El informe ubica entre los rubros más afectados a muebles y decoración, que registró una caída del 10,2%. Le siguen ferretería y materiales para la construcción (-8,7%), calzados y marroquinería (-8,5%) e indumentaria (-8,1%), segmentos estrechamente asociados al consumo discrecional.

Sin embargo, el retroceso no se limita a ese universo. Incluso sectores ligados a compras cotidianas muestran un desempeño por debajo de lo esperado. Las ventas de electrodomésticos retrocedieron 7,6%, mientras que alimentos y bebidas registraron una baja del 7,2%. También se observaron descensos en juguetería y librerías (-5,6%) y farmacia (-3,1%).

En ese panorama, el único rubro que logró escapar a la tendencia negativa fue el de neumáticos y repuestos, con un crecimiento del 4,5%, un comportamiento que algunos comerciantes vinculan con la necesidad de mantenimiento del parque automotor ante la dificultad de acceder a vehículos nuevos.

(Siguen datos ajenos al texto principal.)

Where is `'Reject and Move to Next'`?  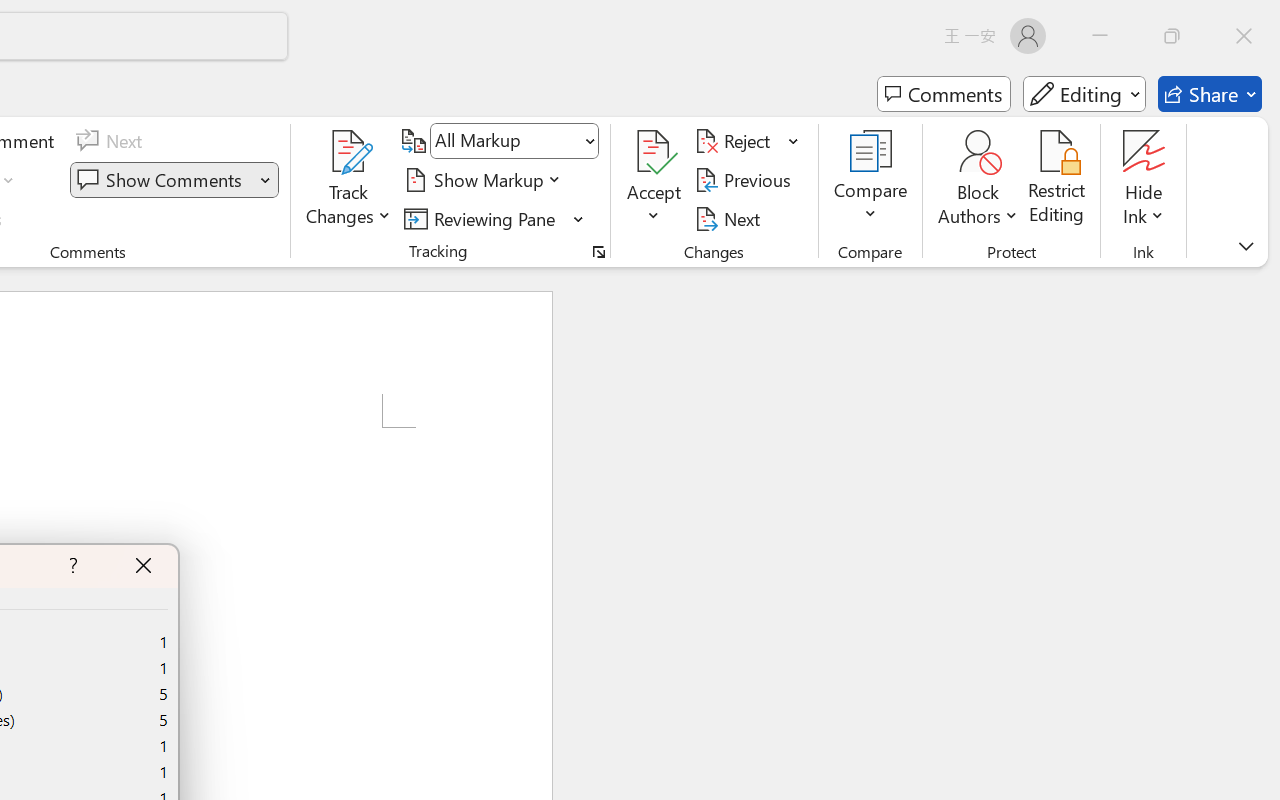
'Reject and Move to Next' is located at coordinates (735, 141).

Según el relevamiento, el 60% de las operaciones se realizaron al contado, mientras que el 40% restante se concretó mediante tarjeta de crédito, una proporción que muestra un consumo moderado y decisiones de compra más cuidadosas por parte de los clientes.

Más allá de los porcentajes, los comerciantes advierten que la caída del consumo se percibe con claridad en la dinámica diaria de los locales: menor circulación de clientes, compras más espaciadas y decisiones cada vez más selectivas.

La evolución reciente del sector confirma esta fragilidad. Informes previos del comercio local ya habían advertido una desaceleración en la actividad y una reducción de la cantidad de unidades vendidas en distintos momentos del año, reflejando un mercado interno aún condicionado por el poder adquisitivo de los hogares.

La caída registrada en febrero vuelve a poner en evidencia la fragilidad que atraviesa el comercio minorista sanjuanino. Para las PyMES del sector, el problema excede la fotografía de un mes puntual y remite a una dinámica más profunda: un consumo debilitado que restringe la actividad y obliga a replantear estrategias de supervivencia comercial.

En este sentido, el desempeño del mercado interno aparece como la variable central para la recuperación. Mientras el poder adquisitivo continúe bajo presión y las decisiones de compra sigan atravesadas por la cautela, el comercio local seguirá moviéndose en un terreno de incertidumbre. Para muchos pequeños comerciantes, sostener las persianas abiertas ya se ha convertido en el principal desafío de las concicións económicas.